Five Crows (born; She-ca-yah; c. 1832 – 1902), also known as Pahkatos or Hezekiah, was a Cayuse Indian chief and diplomat.

== Early life ==
Five Crows was born circa 1832. He was Cayuse, an Indigenous peoples of the Northwest Plateau, whose territory was in Eastern Washington and Oregon.

== Leadership career ==
His principal rival for the role of Head Chief of the Cayuse was Young Chief (Weatenatemany).

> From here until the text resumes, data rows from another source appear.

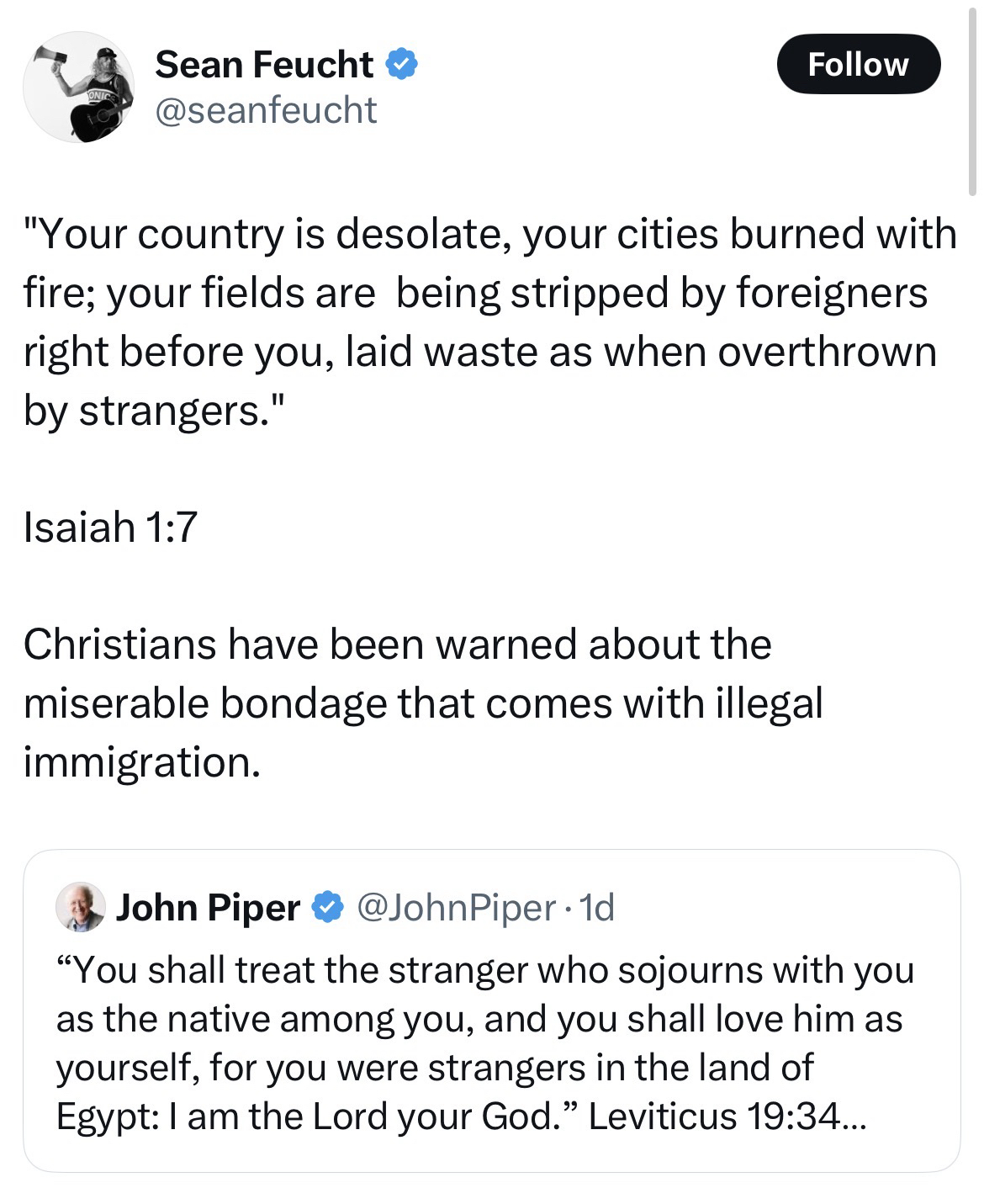Viewport: 984px width, 1204px height.
Task: Click the Follow button
Action: click(857, 64)
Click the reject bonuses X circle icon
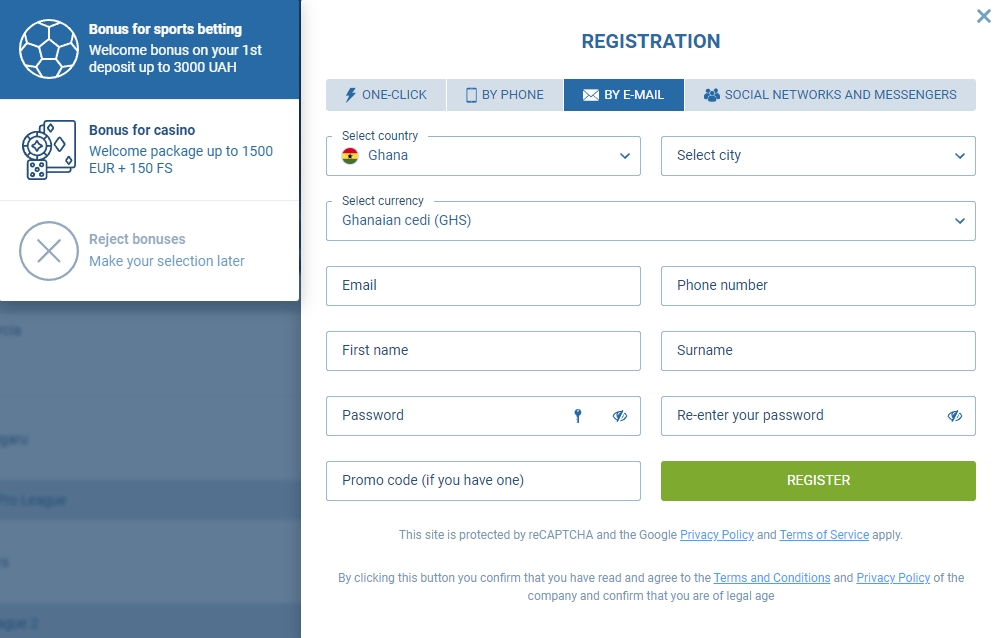The height and width of the screenshot is (638, 1000). pos(49,250)
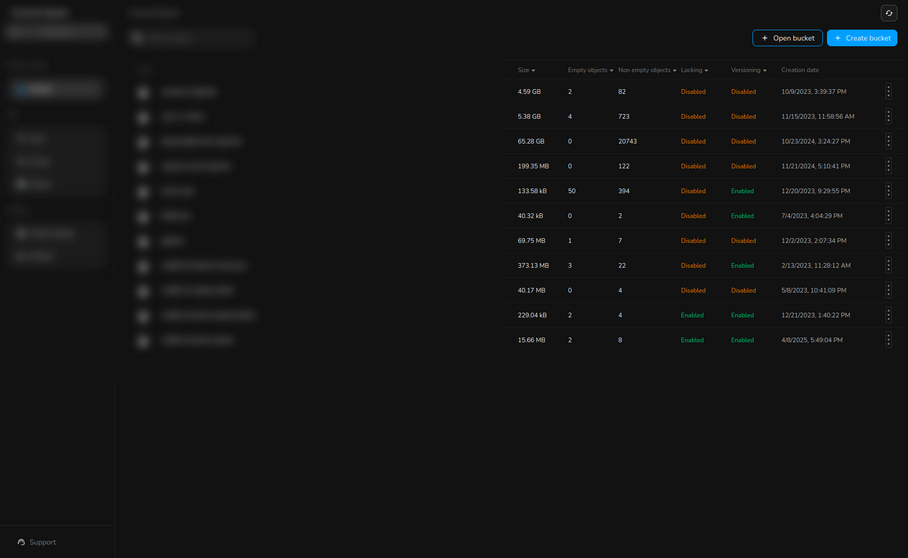
Task: Open actions menu for the 4.59 GB bucket
Action: pyautogui.click(x=888, y=91)
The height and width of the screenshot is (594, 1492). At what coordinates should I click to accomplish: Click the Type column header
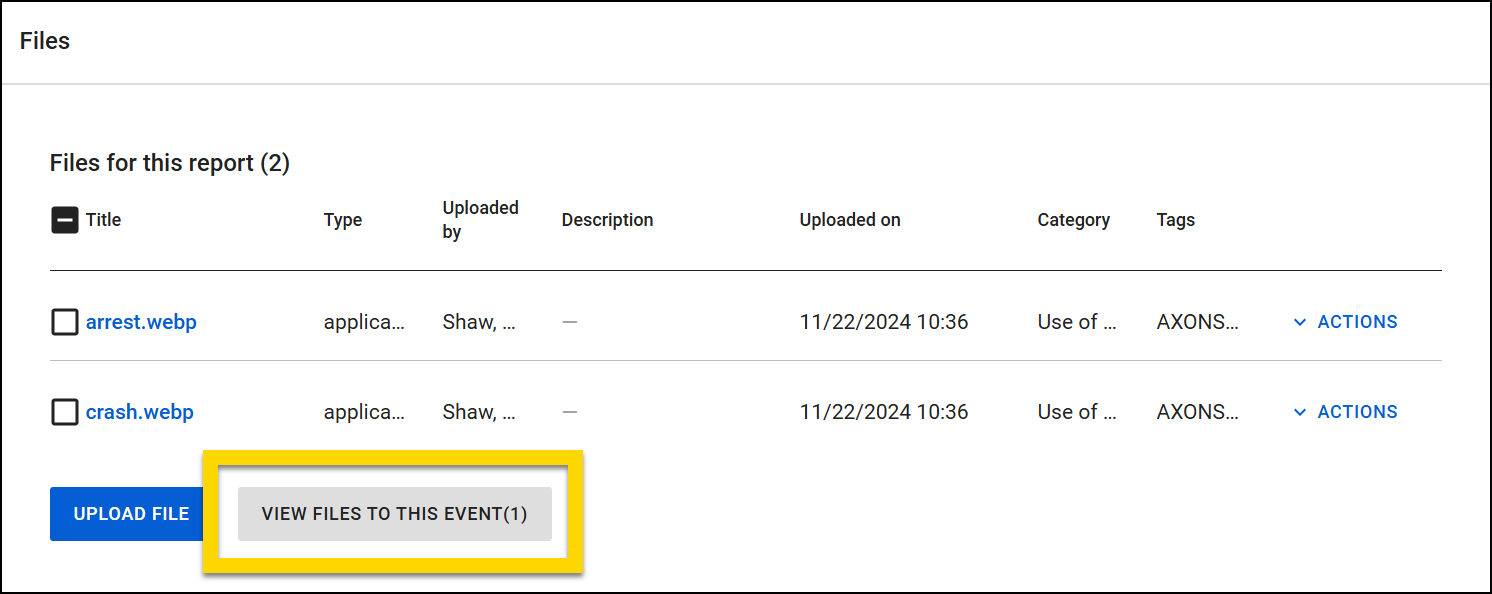point(343,219)
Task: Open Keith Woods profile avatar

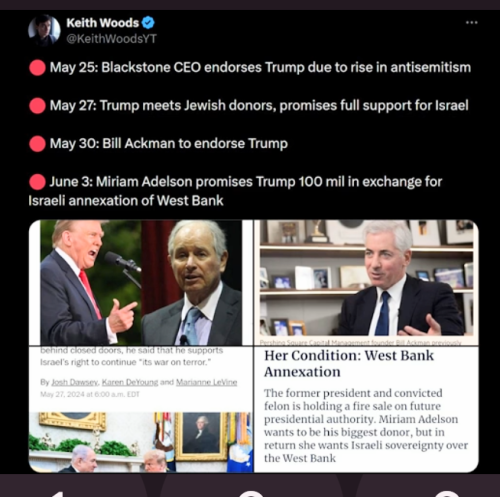Action: point(44,30)
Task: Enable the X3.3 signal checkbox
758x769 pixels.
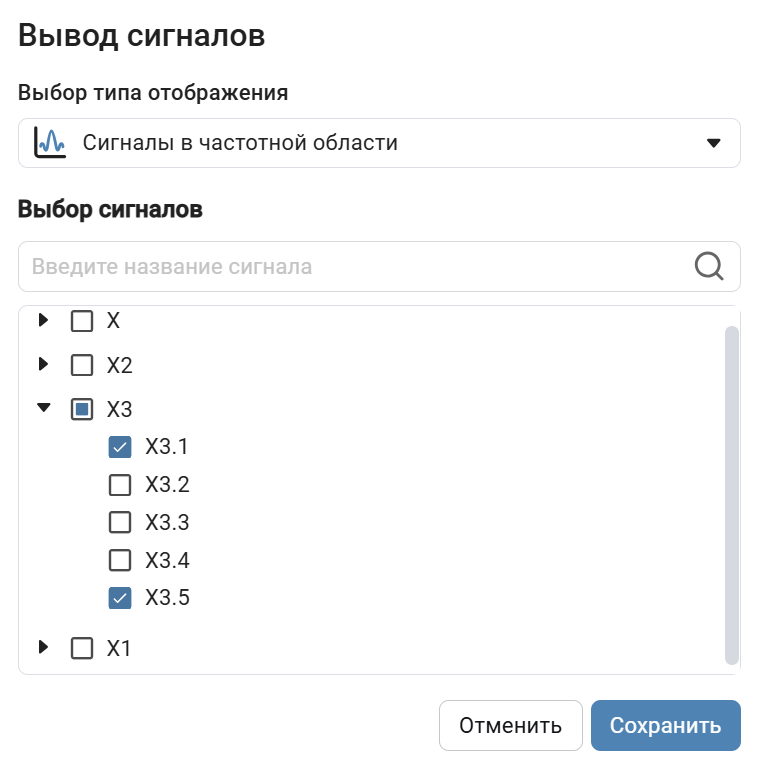Action: (x=120, y=522)
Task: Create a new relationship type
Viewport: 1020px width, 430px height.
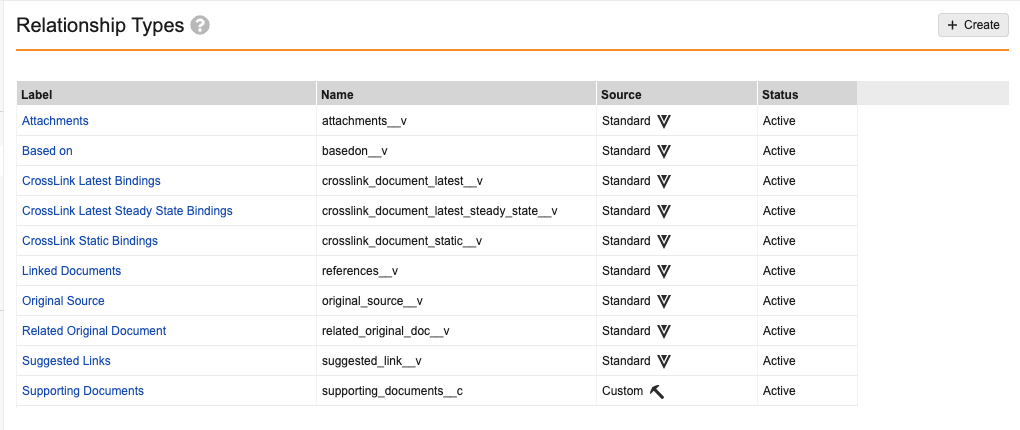Action: [x=973, y=25]
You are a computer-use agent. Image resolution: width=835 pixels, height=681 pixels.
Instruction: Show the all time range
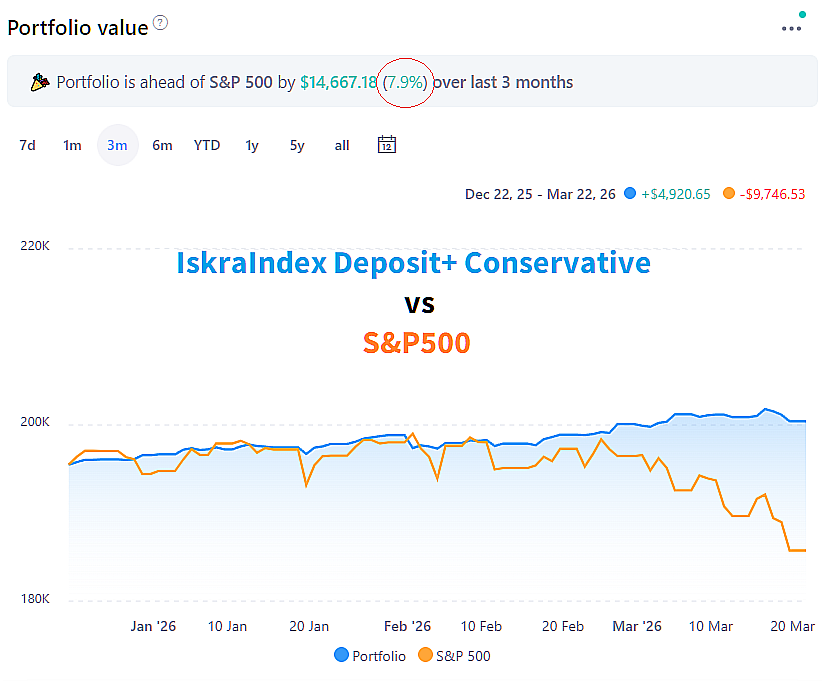342,145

Five Crows was the maternal half-brother of Tuekakas, Old Chief Joseph of the Nez Perce, and the brother-in-law of Peopeomoxmox. The richest of the Cayuse chiefs with over 1,000 horses, he was ruined financially by the Cayuse War that followed the 1847 Whitman Mission killings. Although he was not involved in the killings, he took one of the mission hostages, Lorinda Bewley, as his wife. After he was wounded in the Cayuse War the Nez Perce under Tuekakas nursed him back to health. Five Crows was popular with the Cayuse people and spoke often at the treaty council.

Five Crows was a signatory of the 1855 Treaty with the Wallawalla, Cayuse, etc..

== Death and legacy ==
Five Crows died in Pendleton, Oregon, at age 70 and his body was found near Athena, Oregon.